ROMA – Se acquistate un farmaco di notte il supplemento è stato raddoppiato. Le tariffe per l’acquisto dei farmaci nelle farmacie notturne è soggetto ad un supplemento che passa da 3.87 a 7.50 euro come previsto dal decreto ministeriale entrato in vigore il 9 novembre. Ad annunciare il raddoppio delle tariffe, che non venivano ritoccate da 25 anni, è Federfarma che spiega come il supplemento è di 10 euro nelle farmacie rurali sussidiate, quelle che si trovano in comuni con meno di 3mila abitanti. Un aumento che riguarda anche le preparazioni galeniche e che non peserà sul cittadino: infatti il supplemento è a carico del Sistema sanitario nazionale.

Per le farmacie urbane e rurali non sussidiate (nei comuni con meno di 5mila abitanti), per le “dispensazioni di medicinali durante il servizio di turno notturno a battenti chiusi o a chiamata – informa Federfarma – è prevista l’applicazione di un diritto addizionale pari a euro 7,50”. Durante il turno notturno a battenti chiusi, precisa Federfarma, “il suddetto importo addizionale non è dovuto dal cittadino ed è a carico del Servizio sanitario nazionale Ssn per le prescrizioni in regime di Ssn rilasciate dalla guardia medica o per le ricette Ssn sulle quali il medico abbia precisato il carattere di urgenza”.

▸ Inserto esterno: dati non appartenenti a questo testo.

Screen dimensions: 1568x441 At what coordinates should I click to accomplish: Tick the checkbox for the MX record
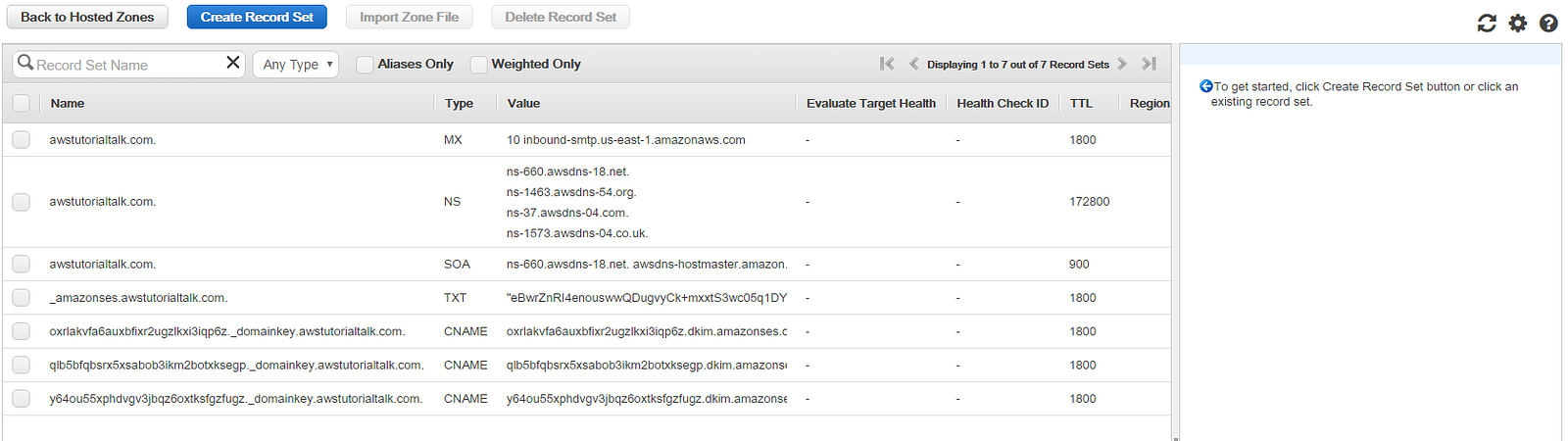pyautogui.click(x=21, y=140)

Il decreto che modifica la Tariffa nazionale regola anche la remunerazione delle preparazioni galeniche, cioè dei medicinali che il farmacista prepara direttamente per particolari esigenze del paziente su prescrizione del medico. Rimasta immutata per circa 25 anni, rileva Federfarma, la Tariffa sulle preparazioni galeniche “era ormai insufficiente a remunerare l’atto professionale del farmacista. Il nuovo testo, frutto di un Tavolo di lavoro presso il Ministero della Salute al quale hanno partecipato oltre a FOFI e FederFarma, ASSOFARM, Farmacie Unite, Utifar, Sifap e Asfi, è importante non solo perché adegua il prezzo delle materie prime a quello di mercato, ma perché riconosce economicamente il valore, la complessità e la delicatezza di questo atto professionale specifico del farmacista”.